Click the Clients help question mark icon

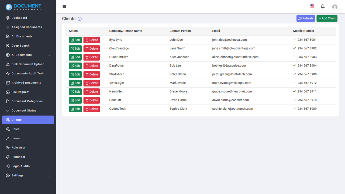click(80, 19)
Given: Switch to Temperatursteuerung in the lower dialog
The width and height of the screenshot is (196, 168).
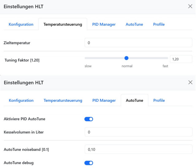Looking at the screenshot, I should click(63, 100).
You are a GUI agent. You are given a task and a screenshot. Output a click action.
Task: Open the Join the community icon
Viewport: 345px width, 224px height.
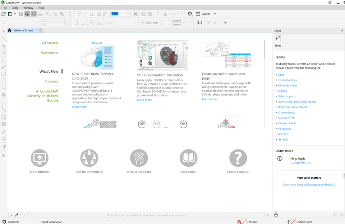tap(89, 158)
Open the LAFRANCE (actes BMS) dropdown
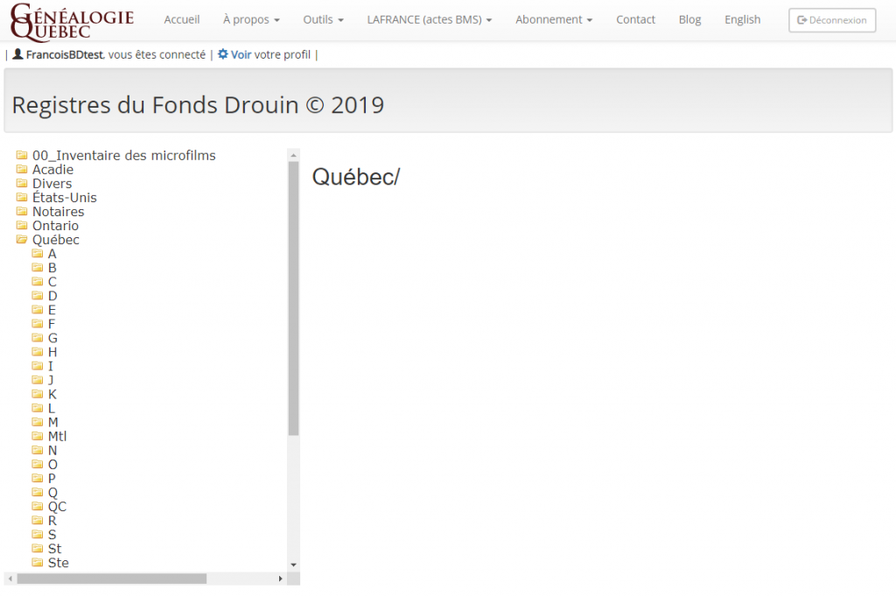Viewport: 896px width, 597px height. pos(429,19)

* * *

Could you restate the entries word for word, skipping any pictures?

- OUTPUT FOR THIS TASK:
Click the Clients help question mark icon

click(80, 19)
Given: Switch to Temperatursteuerung in the lower dialog
The width and height of the screenshot is (196, 168).
Looking at the screenshot, I should click(63, 100).
You are a GUI agent. You are given a task and a screenshot. Output a click action.
Task: Open the Join the community icon
Viewport: 345px width, 224px height.
tap(89, 158)
Open the LAFRANCE (actes BMS) dropdown
Viewport: 896px width, 597px height. pos(429,19)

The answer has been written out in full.